**TEXT**.
## START

This amplifier sounds good with every microphone I own. A few months ago, some of the people on the Weber Harp BBS where posting sound clips of their amps on youtube. I contributed a couple of this amp with a couple of different microphones.

The first clip is a Shure 545 dynamic microphone plugged into input #1, volume at 6, tone on 10. Hohner Big River Harp key of A.



In the second clip, I am using an older MC-151 equipped Hohner Blues Blaster plugged into input #1, volume at 8, tone on 0. Hohner Big River Harp key of C.



Finally, another nice feature of the Harpgear Double Trouble is that it doesn't cost as much as a house payment or an annual IRA contribution.

[For more from Joe visit
Joe's Blues Blog.]

Sunday, June 29, 2008

Custom vs. Vintage


Which is best? New custom harp amps or tweaked vintage guitar amps?

I had an interesting conversation about harp amps recently with a good West Coast gigging blues harp player. He was very skeptical of harp-specific amps because of their one-trick nature. I think he preferred to start with vintage guitar amps and tweak them to his tastes, which include a broader tonal palette.

That frames the choice pretty well.

Getting good harp tone out of an amp can be a delicate balancing act. You need low-watt speakers that are always on the edge of breakup. You need to tame the input section of the amp to avoid screaming feedback. You want to tip the amp into overdrive when you put a tight cup on your bullet mic. And you want all of this to stay balanced at a variety of volumes and in different venues. Yikes!

People tend to defend their choices, especially if they shelled out a considerable amount of money on them. Owners of boutique harp amps often say they grew tired of trying one amp after another looking for good harp tone, and they finally ended their quest by spending a lot for a specialty amp. But my West Coast friend has a good point: Harp specific amps usually have one voice (usually tube overdrive), and they are tuned to the ear of the builder.

[To be fair, one harp amp builder who springs to mind hawks his 4x10 amp as versatile. He even ships extra tubes with the amp to vary the tone. But if you are jacking tubes in and out of an amp to sculpt the tone you are back to tweaking, same as the guy with the vintage guitar amp. What did you spend all that money for?]

Getting good harp tone out of an amp may be tricky, but it is not rocket science. There are a few basic principles to keep in mind:

-> A bullet mic puts out about fifty times more energy to the amp than a guitar. This exacerbates the fundamental feedback problem that stems from walking around on stage with an open mic in front of a powerful amp. You need to lower the gain of the amp input section. Guitar amps generally use 12AX7 tubes for this, but you should substitute lower-gain tubes such as the 5751 (my favorite tube for V1) or the 12AY7. Some harp guys use the 12AU7 tube but it is not truly interchangeable with the 12AX7 since it draws more current and using it may damage other components in your amp.

-> The lower-gain tubes should be used not only in the preamp sockets, but also in the Phase Inverter (if you have multiple power tubes in your amp). The PI has a gain component as well.

-> The 5Y3 tube is often standard as the rectifier tube, and it works well for harp.

## END

**DATA ENTRIES**.
## START

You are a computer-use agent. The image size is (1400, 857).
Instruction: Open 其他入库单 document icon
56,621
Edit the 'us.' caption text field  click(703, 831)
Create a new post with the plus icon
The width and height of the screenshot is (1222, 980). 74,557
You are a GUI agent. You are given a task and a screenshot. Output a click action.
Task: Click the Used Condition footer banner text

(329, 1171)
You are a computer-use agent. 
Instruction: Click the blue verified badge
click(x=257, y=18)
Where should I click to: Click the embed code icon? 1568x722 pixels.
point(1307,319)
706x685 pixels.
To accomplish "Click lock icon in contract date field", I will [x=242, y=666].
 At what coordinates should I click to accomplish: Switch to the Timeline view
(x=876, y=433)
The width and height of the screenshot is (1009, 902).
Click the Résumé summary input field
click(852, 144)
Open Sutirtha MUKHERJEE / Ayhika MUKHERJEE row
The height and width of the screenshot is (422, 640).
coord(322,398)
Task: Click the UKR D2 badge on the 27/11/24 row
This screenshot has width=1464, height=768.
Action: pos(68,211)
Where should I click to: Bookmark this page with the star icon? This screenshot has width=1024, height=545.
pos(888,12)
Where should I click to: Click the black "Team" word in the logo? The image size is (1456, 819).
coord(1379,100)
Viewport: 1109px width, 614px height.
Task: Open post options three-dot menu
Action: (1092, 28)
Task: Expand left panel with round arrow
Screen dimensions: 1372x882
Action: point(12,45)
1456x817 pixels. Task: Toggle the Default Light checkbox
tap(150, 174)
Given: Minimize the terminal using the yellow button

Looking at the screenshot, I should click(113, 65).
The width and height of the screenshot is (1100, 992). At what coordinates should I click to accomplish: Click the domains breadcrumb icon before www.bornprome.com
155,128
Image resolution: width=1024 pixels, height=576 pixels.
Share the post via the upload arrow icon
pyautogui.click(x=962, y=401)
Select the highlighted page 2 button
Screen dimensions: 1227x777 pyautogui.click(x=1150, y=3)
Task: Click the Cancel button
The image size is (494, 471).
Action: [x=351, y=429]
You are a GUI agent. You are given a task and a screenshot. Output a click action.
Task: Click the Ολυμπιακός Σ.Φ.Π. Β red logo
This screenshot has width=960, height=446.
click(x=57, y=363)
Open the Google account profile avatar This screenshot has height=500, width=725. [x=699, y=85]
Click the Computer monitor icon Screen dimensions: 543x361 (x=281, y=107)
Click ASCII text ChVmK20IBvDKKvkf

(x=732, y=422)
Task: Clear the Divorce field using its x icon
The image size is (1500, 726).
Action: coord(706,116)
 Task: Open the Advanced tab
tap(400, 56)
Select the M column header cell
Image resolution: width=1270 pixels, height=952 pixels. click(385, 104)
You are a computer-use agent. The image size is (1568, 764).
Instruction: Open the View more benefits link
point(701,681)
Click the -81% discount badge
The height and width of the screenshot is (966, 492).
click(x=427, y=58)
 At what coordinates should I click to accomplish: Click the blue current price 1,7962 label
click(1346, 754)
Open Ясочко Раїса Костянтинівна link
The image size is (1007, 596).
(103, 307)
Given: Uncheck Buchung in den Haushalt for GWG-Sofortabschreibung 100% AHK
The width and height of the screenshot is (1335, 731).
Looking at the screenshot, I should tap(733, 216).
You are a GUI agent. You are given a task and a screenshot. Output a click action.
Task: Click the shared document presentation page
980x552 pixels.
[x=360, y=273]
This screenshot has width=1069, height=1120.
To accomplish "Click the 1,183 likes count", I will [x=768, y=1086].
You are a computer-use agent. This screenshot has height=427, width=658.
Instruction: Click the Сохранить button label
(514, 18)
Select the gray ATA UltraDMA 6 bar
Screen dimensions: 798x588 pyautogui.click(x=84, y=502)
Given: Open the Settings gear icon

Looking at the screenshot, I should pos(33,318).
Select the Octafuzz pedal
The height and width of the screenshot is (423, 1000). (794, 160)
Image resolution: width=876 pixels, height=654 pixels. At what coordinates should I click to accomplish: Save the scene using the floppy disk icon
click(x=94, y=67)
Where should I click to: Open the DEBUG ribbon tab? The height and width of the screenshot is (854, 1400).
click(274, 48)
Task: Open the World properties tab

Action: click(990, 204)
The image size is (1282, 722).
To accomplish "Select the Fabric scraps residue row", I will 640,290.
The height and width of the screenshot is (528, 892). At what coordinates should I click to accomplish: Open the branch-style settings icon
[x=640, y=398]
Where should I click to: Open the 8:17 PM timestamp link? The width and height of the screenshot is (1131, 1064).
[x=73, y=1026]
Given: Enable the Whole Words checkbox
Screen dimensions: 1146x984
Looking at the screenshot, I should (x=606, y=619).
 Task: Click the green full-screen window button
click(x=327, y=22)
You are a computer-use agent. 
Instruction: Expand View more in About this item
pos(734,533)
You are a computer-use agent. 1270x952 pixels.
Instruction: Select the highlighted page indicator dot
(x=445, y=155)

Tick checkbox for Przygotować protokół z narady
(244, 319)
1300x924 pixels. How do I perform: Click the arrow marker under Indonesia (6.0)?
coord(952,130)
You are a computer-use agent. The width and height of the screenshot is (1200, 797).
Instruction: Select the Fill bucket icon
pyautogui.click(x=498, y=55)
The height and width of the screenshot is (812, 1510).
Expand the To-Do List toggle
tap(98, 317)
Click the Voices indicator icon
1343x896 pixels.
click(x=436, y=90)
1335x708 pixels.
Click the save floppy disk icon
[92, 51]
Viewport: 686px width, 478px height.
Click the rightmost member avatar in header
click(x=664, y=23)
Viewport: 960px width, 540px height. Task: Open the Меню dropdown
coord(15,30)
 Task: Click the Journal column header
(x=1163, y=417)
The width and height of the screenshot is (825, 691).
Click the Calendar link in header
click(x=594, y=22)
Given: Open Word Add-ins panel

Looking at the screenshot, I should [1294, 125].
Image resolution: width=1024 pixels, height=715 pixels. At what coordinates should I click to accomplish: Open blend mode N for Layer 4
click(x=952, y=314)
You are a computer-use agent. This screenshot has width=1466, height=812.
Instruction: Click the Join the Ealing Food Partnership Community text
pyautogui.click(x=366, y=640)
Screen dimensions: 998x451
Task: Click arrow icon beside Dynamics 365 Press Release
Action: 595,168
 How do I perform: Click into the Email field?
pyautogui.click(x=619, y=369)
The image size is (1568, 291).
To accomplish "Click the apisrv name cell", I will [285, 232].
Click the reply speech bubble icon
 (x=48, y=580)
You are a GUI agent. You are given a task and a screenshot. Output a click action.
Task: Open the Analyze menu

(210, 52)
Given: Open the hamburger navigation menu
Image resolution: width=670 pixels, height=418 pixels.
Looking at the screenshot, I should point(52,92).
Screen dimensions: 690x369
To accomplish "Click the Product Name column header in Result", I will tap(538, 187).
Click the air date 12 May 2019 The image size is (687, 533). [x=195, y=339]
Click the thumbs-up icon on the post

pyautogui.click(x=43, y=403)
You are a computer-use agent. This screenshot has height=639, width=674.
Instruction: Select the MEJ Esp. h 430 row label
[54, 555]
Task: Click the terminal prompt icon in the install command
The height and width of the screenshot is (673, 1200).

## END

From the harp amp text above, quote word for word the passage starting with "Getting good harp tone out of an amp can" and going on through "different venues. Yikes!".

**SOLUTION FOR THIS TASK**.
Getting good harp tone out of an amp can be a delicate balancing act. You need low-watt speakers that are always on the edge of breakup. You need to tame the input section of the amp to avoid screaming feedback. You want to tip the amp into overdrive when you put a tight cup on your bullet mic. And you want all of this to stay balanced at a variety of volumes and in different venues. Yikes!